Rescale the part of the material that opens with the line containing "You are a GUI" and runs through the end of the material. Write those lines out again with their requests, multiplying each coordinate in the answers by 1.1 and rounding to whole numbers with halves rounded up, and leave the pictures out.
--- Start Data ---
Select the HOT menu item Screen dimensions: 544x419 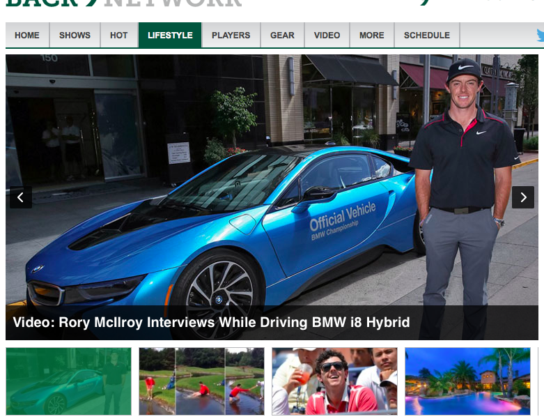119,36
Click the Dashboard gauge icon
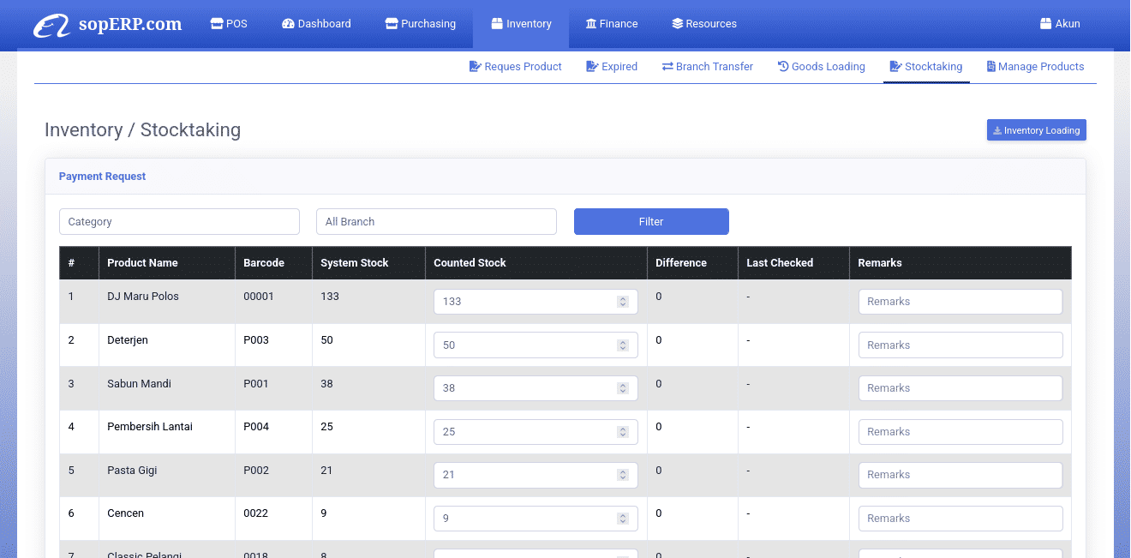Image resolution: width=1131 pixels, height=558 pixels. (288, 24)
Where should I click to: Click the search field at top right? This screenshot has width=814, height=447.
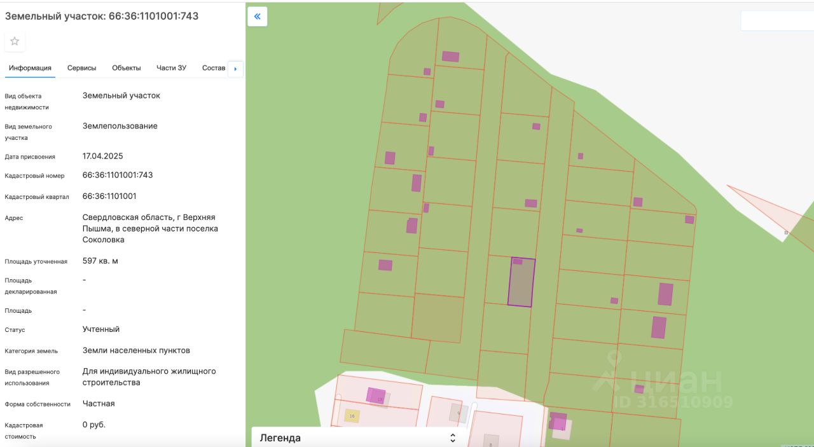pos(776,21)
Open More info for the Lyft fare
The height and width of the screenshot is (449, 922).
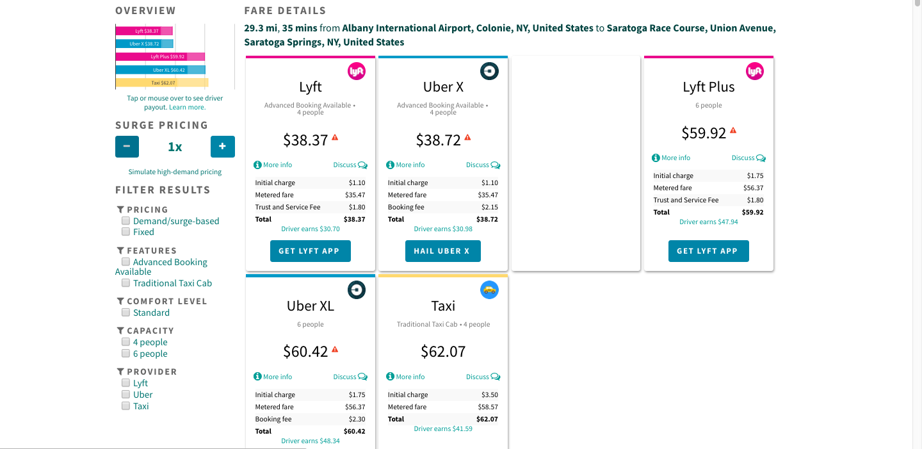click(x=272, y=165)
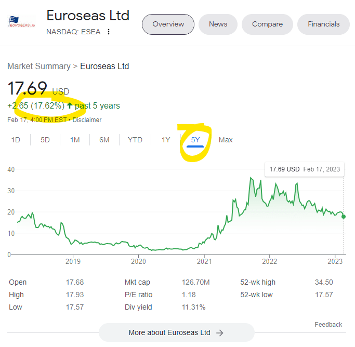355x347 pixels.
Task: Choose the 1M chart range
Action: tap(75, 140)
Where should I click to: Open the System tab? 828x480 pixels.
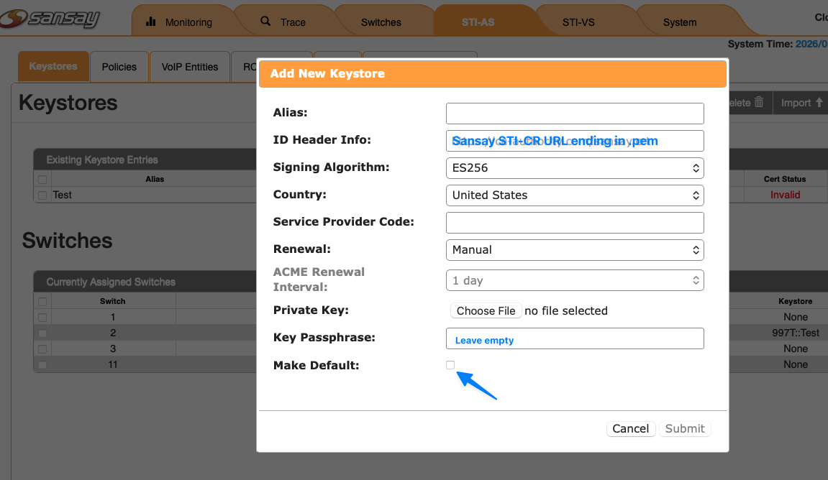(679, 22)
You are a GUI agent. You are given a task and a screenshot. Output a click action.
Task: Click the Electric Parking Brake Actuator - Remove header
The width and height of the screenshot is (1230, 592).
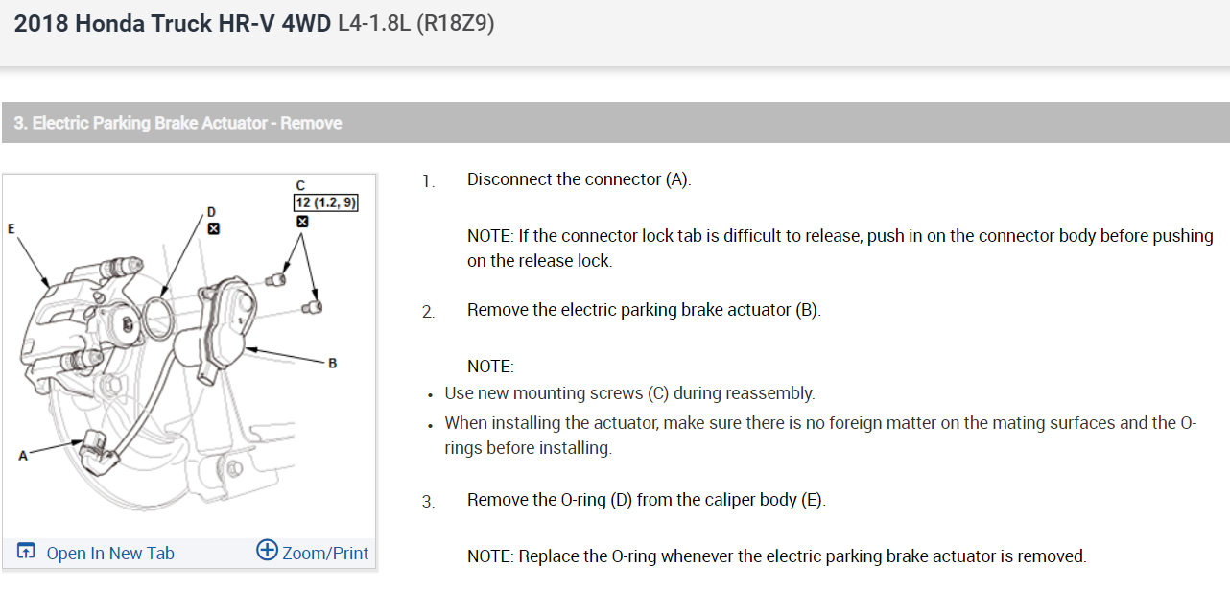coord(178,123)
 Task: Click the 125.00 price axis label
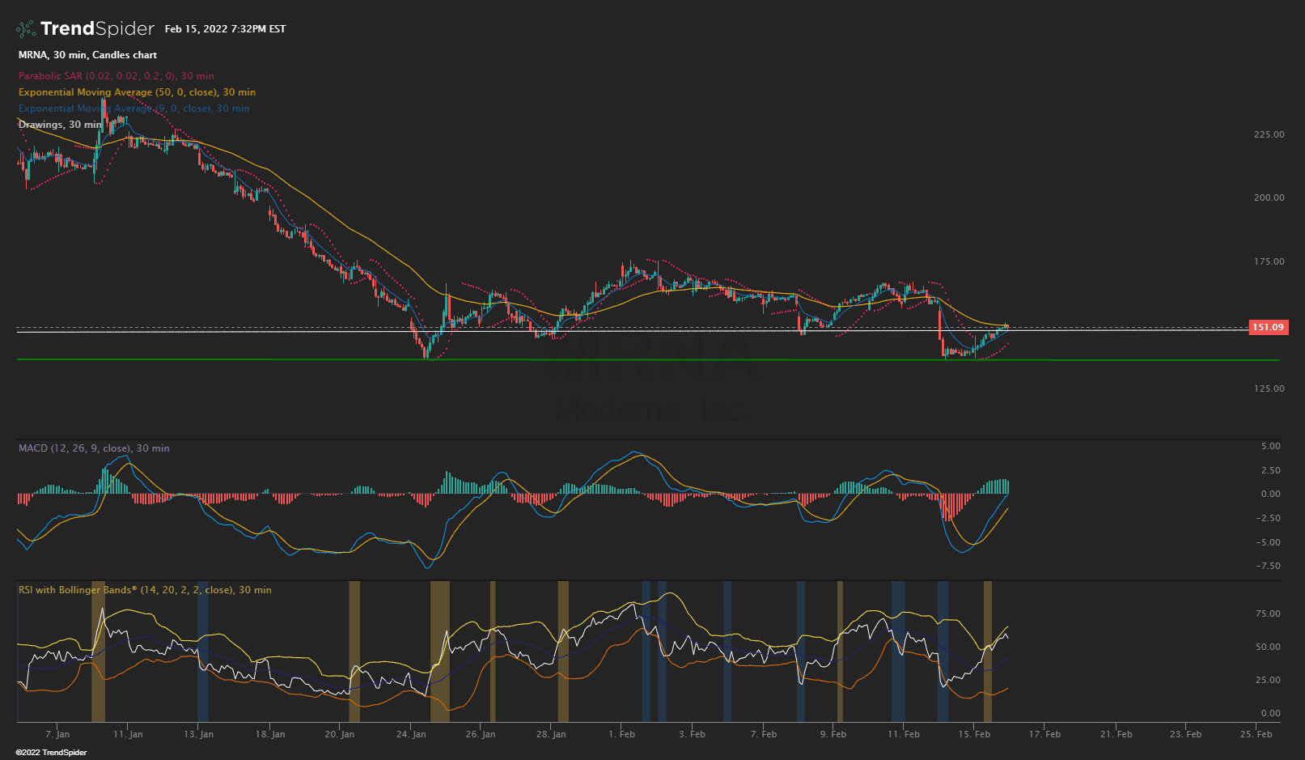tap(1269, 388)
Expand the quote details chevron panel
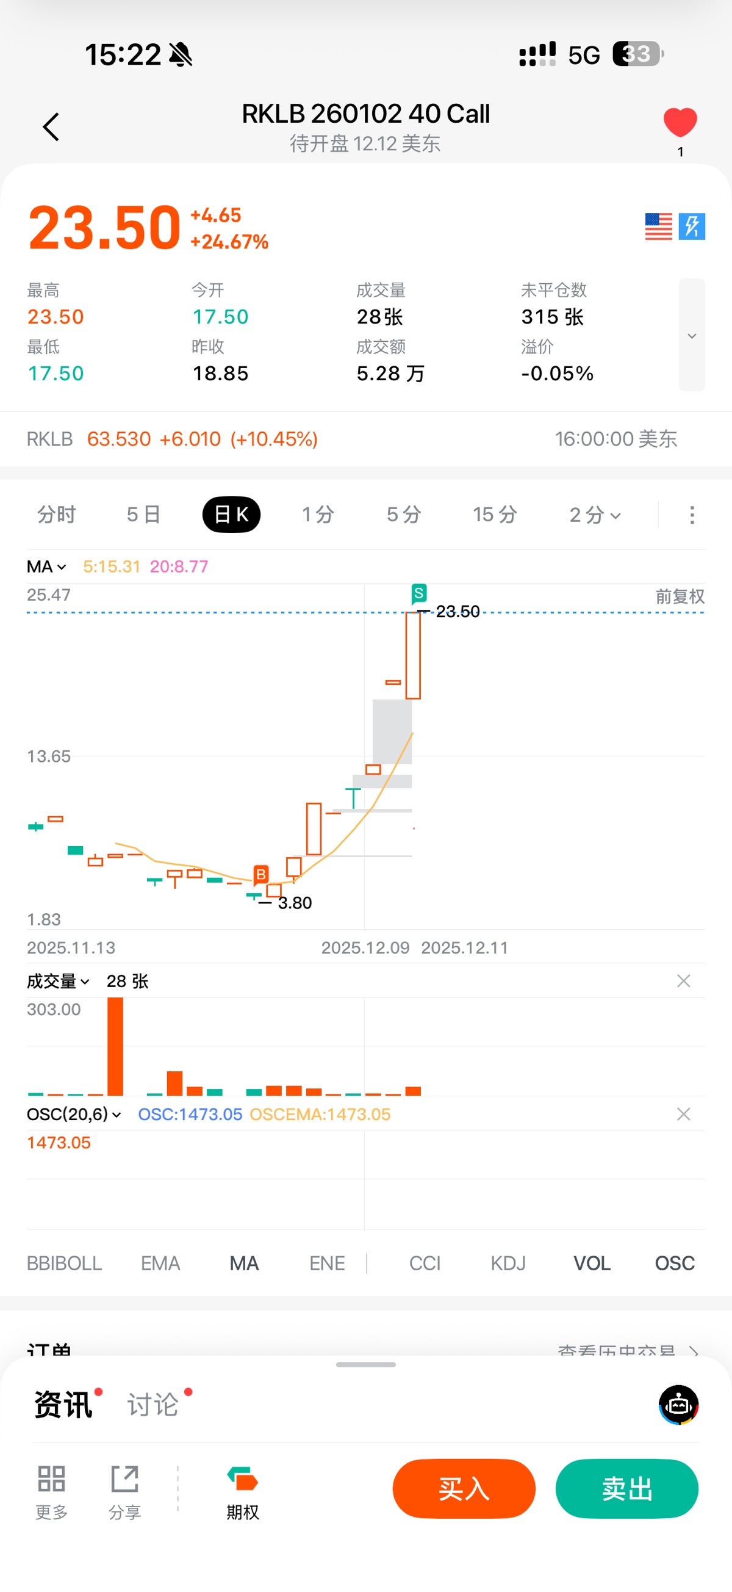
--- End Data ---
Problem solution:
You are a GUI agent. You are given a task and a screenshot. Output a click action.
Task: Click the Electric Parking Brake Actuator - Remove header
The width and height of the screenshot is (1230, 592).
coord(196,135)
 Task: Click the 125.00 price axis label
tap(1396, 427)
Expand the quote details chevron panel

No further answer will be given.